Chapter One Hundred Fifteen

In great distress from heavy circumstances, I said that man is deceit (1–2), and therefore I resorted only to Your, O Lord, help. What can I repay You for Your benefits? I will offer You libations and fulfill my vows (3–5). The death of the saints is precious in Your sight. You have loosed my bonds, delivered me from destruction, for which I will praise You in the house of the Lord (6–10).

Psalm 115:1. I believed, and therefore I spoke: I am greatly afflicted. Psalm 115:2. I said in my haste: all mankind is false. The complaint of the writer about his affliction before the Lord serves as an indicator of his deep faith. In his “haste” (more accurately rendered—in his frenzy), in the heavy restrictive circumstances of his life, when he saw help from nowhere but encountered only opposition and deceptions from people, he said that “all mankind is false,” that is, that reliance on human help is not only deceptive, but that people even live by deliberate and conscious deceptions of others. It is quite possible that the writer here makes an allusion to the intrigues of the Samaritans before the Persian court. This helplessness of the writer by his own strength to emerge from heavy circumstances prompted him to turn in prayer to God for help, being an expression of his faith that only the Lord alone is true and only in Him can one find protection.

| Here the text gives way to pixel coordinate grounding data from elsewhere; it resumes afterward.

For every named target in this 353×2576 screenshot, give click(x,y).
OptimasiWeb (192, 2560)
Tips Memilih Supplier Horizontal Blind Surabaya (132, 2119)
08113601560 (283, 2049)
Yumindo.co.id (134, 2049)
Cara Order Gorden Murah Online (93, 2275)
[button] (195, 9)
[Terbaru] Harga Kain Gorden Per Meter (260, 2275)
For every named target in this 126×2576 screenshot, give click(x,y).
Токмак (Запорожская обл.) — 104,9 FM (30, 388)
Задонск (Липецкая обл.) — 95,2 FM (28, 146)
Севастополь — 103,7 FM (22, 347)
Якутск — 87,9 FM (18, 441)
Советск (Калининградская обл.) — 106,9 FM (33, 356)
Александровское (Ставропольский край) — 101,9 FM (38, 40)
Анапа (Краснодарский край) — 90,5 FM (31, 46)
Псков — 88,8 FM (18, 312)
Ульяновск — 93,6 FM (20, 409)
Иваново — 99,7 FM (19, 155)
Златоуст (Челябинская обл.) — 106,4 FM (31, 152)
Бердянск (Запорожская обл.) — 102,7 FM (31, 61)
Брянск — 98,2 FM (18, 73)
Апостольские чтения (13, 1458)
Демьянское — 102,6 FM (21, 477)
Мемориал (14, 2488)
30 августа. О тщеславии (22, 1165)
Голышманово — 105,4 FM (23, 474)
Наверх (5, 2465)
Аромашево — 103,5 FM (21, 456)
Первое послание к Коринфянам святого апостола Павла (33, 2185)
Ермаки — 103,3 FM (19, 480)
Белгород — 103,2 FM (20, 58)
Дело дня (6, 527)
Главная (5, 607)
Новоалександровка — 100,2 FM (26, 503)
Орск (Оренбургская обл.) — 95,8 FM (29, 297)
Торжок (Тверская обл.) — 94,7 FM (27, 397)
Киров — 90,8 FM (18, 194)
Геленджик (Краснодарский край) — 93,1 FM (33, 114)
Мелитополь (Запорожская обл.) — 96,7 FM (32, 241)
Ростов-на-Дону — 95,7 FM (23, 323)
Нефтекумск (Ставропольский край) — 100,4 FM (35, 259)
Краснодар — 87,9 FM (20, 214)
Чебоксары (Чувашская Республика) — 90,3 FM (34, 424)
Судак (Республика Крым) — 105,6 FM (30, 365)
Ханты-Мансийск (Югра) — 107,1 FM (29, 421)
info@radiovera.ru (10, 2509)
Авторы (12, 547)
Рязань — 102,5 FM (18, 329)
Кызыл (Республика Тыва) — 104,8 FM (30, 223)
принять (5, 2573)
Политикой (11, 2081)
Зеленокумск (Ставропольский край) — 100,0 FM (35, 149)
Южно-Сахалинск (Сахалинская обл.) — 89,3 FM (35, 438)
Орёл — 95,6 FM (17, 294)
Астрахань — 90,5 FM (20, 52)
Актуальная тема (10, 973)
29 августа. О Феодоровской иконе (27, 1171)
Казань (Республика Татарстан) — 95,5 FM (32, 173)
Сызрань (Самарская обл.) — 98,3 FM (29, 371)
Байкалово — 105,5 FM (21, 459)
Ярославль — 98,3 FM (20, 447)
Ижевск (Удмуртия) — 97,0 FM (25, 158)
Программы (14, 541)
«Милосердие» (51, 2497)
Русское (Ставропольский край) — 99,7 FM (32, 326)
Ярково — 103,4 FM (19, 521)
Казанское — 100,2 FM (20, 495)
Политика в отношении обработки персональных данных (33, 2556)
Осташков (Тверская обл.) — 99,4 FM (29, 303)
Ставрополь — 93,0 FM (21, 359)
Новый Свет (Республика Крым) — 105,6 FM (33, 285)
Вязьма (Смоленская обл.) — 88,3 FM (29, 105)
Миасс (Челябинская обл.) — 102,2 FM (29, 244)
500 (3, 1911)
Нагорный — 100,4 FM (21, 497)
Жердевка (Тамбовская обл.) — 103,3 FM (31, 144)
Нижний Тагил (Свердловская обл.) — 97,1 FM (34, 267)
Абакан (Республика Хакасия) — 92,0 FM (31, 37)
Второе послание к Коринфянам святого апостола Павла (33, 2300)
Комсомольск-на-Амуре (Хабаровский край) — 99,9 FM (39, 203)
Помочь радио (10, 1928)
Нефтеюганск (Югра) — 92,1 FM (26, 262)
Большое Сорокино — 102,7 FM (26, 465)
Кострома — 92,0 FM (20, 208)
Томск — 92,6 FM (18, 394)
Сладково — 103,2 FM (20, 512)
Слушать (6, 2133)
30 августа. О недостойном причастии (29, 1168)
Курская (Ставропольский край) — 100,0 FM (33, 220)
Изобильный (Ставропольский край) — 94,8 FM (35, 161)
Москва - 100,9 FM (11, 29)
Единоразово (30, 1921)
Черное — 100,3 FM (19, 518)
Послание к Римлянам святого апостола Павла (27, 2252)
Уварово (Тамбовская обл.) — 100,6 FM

Psalm 115:4. I will take the cup of salvation and call upon the name of the Lord. “The cup of salvation”—a thanksgiving cup, which the Hebrews would drink at the Passover meal (then three cups were drunk: the cup of bitterness, the cup of joy, and the cup of blessing). Here is meant not the Passover cup of blessing, that is, not the postponement of the offering of thanksgiving to God until the Passover festival, but the setting apart of a special thanksgiving cup at present, similar to that which was drunk at Passover.

Psalm 115:6. Precious in the sight of the Lord is the death of His saints! “Precious in the sight of the Lord is the death of His saints!” The Lord prizes the death of the saints, sends it when it is needed, and therefore delivers the righteous from the heavy and apparently hopeless situation into which they fall (Ps 114:3). This is the meaning of this expression according to the context of the speech and by parallel with Ps 114. This is not opposed to the usual understanding that the Lord loves the righteous and prizes them at their death, that is, the Lord upon death receives the righteous to Himself and rewards them. Here then lies a clear teaching about the afterlife reward and the immortality of the human soul.